The geo-politics surrounding OLOOH isn’t something it turns away from. The vast ethnic and racial diversity of Abidjan is not just something OLOOH coincidentally exists in but is stitched into the very heart of the brand. Described as “Ivorian born, inveterate Abidjanese”, Diaby couldn’t help but let the place he knows most in the world be the source of inspiration for his works. “When I close my eyes I can smell the smell of the city, hear the noises. So it is quite natural that Abidjan inspires me.” The roots of the brand stretch out further to surrounding local towns and even further to receiving some woven fabrics from Mali.

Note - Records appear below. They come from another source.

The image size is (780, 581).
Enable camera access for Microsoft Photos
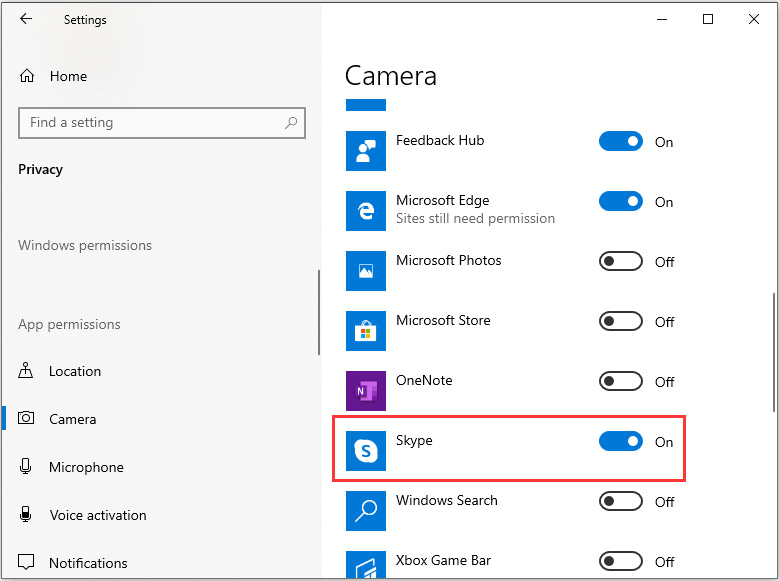pos(620,262)
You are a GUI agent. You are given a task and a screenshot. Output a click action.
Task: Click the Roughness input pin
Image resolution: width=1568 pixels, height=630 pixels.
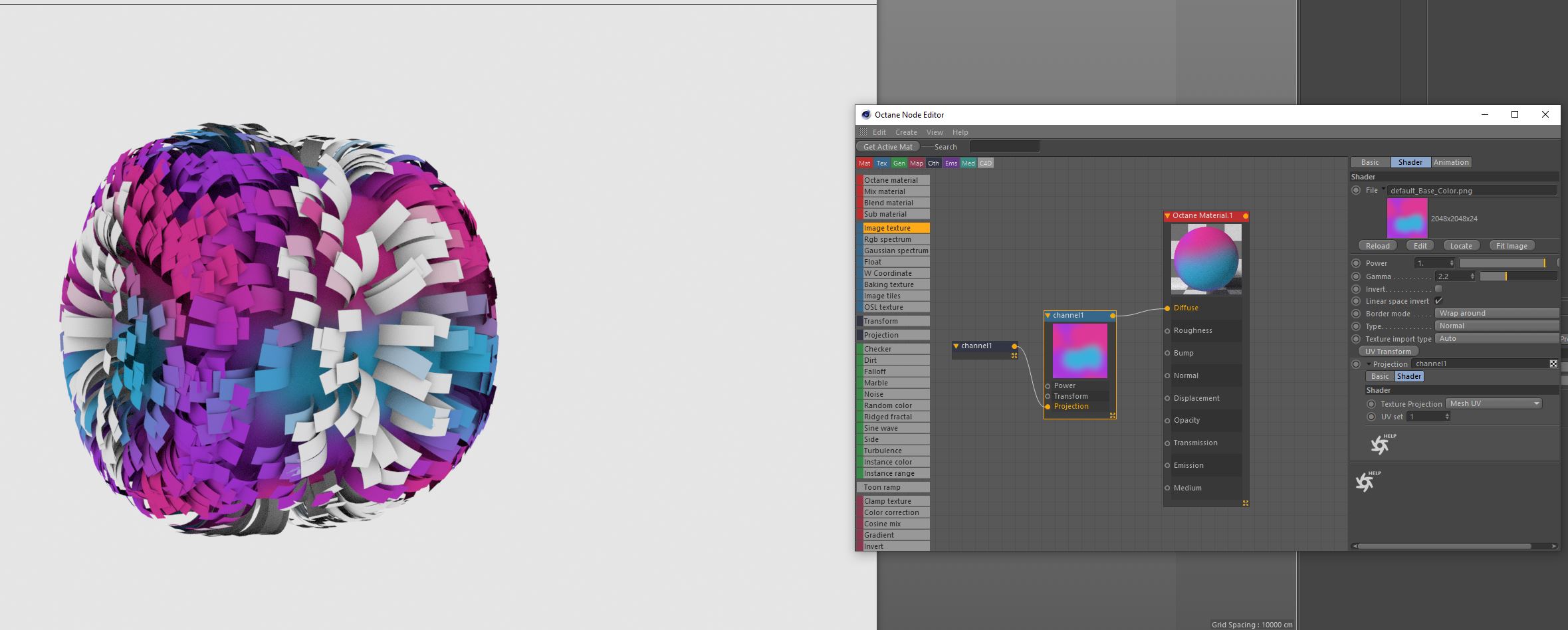[x=1167, y=330]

For the their latest line, Boulevard Lagunaire, it was important that the clothing was produced eco-consciously — taking strides to create something which not only made sense for the people of Côte d’Ivoire to wear but something which also made sense for the greater good of the climate. Using up-cycled domestic brass from the small town of Grand Bassam and taking strides to produce prints in such a way that minimises water wastage and the decline of bees, an awareness of the times informs Boulevard Lagunaire.

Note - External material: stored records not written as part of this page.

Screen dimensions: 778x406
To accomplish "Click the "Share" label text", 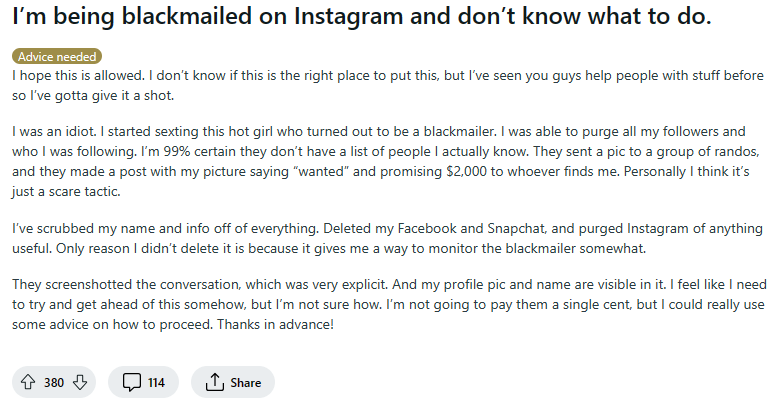I will pyautogui.click(x=246, y=382).
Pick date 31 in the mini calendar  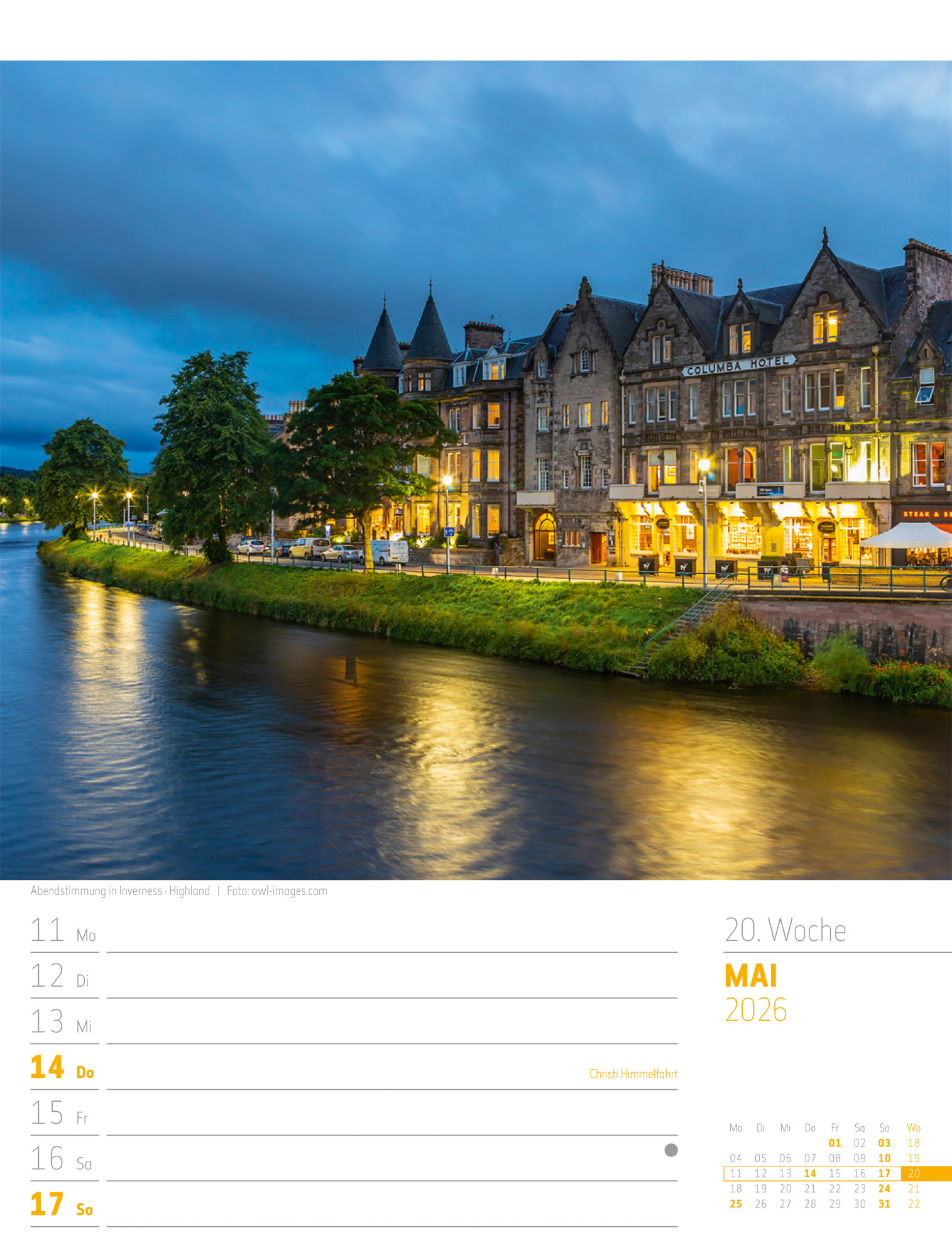click(884, 1204)
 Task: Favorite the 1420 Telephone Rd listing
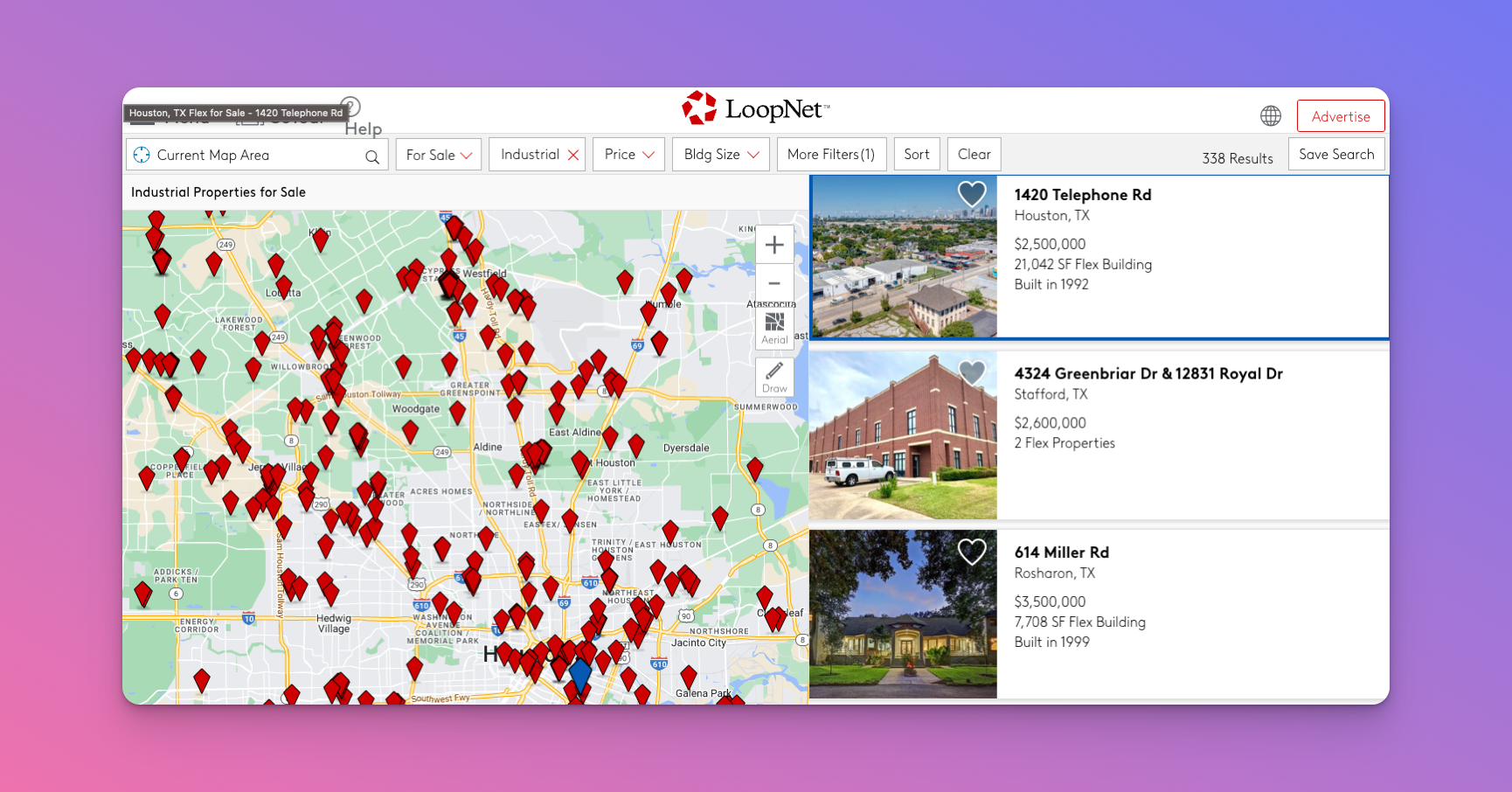pos(971,194)
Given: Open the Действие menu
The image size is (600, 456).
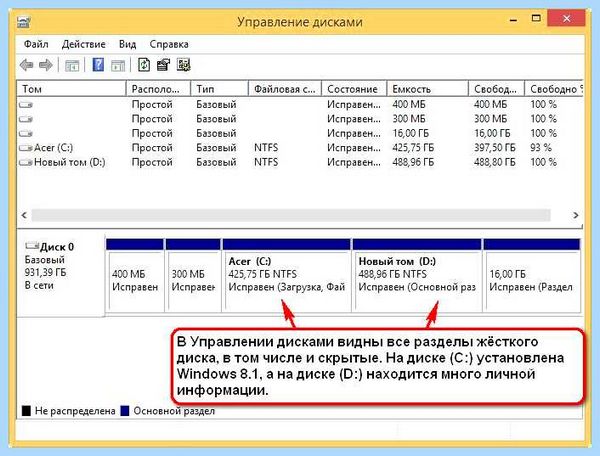Looking at the screenshot, I should point(83,44).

In these times, with Business Insider reporting the fashion industry as being the second largest consumer of the world’s water supply, the industry is guilty of crimes against the ecosystem. In these very times, Afrik21 reports that The EU — the greatest importer of cocoa from Ivory Coast — has taken to cutting business ties with the African country if it didn’t work to stop deforestation in the name of cocoa production. Operating amidst international political turmoil and ever complex conversations around the unsustainability of fashion, OLOOH is left with no choice but to respond. And respond it does, in its own way,
We pay special attention to the different impacts we can have on the environment. Since the creation we have made the choice to use organic materials. We carefully select our different suppliers […] It is difficult to make 100% ecological while having quality products and reasonable costs but we are constantly looking for improvement of our processes,
Diaby offered in response to the notable strides OLOOH had made with Boulevard Lagunaire. Even in the pandemonium of the present, Boulevard Lagunaire doesn’t let itself get consumed into the now, careful not to fall into the existing culture of fashion brands. Taking residence in nostalgia, OLOOH’s latest line is inspired by the late 90s and early 2000s fashion culture of Côte d’Ivoire and beyond, which went on to shape the popular culture at large.

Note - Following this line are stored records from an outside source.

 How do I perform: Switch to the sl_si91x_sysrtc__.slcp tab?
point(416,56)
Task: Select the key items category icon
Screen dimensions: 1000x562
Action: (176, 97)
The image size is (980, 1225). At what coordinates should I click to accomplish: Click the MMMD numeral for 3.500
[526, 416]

In a time of isolation — when the line was conceived — Diaby had the opportunity to reflect on what it is that has shaped his home and culture to be what it is today. Ultimately, it returned him to the iconic transition of the millenniums. Boulevard Langunaire aims to view the era through a contemporary lens, all the while staying true to the aesthetic identity of the brand in its modern minimalistic silhouettes and striking play of pattern and print. One might say a legacy rests in the signature. One might say there is no precise formula or method to be studied and reproduced to secure a lasting legacy. But the existence of a legacy at all necessitates a future to live in. In the various ways this rising brand is investing in its people, its community and the environment we share, it works towards making that future (at the least) a possibility. One might think, that when it’s all said and done, that this is what Diaby would like OLOOH to be remembered for. But for him, eco-consciousness isn’t about fulfilling some role or performing ethics under capitalism. Diaby speaks of loving nature (and pays tribute to it with waves being referenced in the collection) with the same ease that one speaks of the things they like to do for fun. Diaby’s wish for OLOOH and its legacy is simple, yet simultaneously profound: “that OLOOH represents the Ivorian lifestyle.”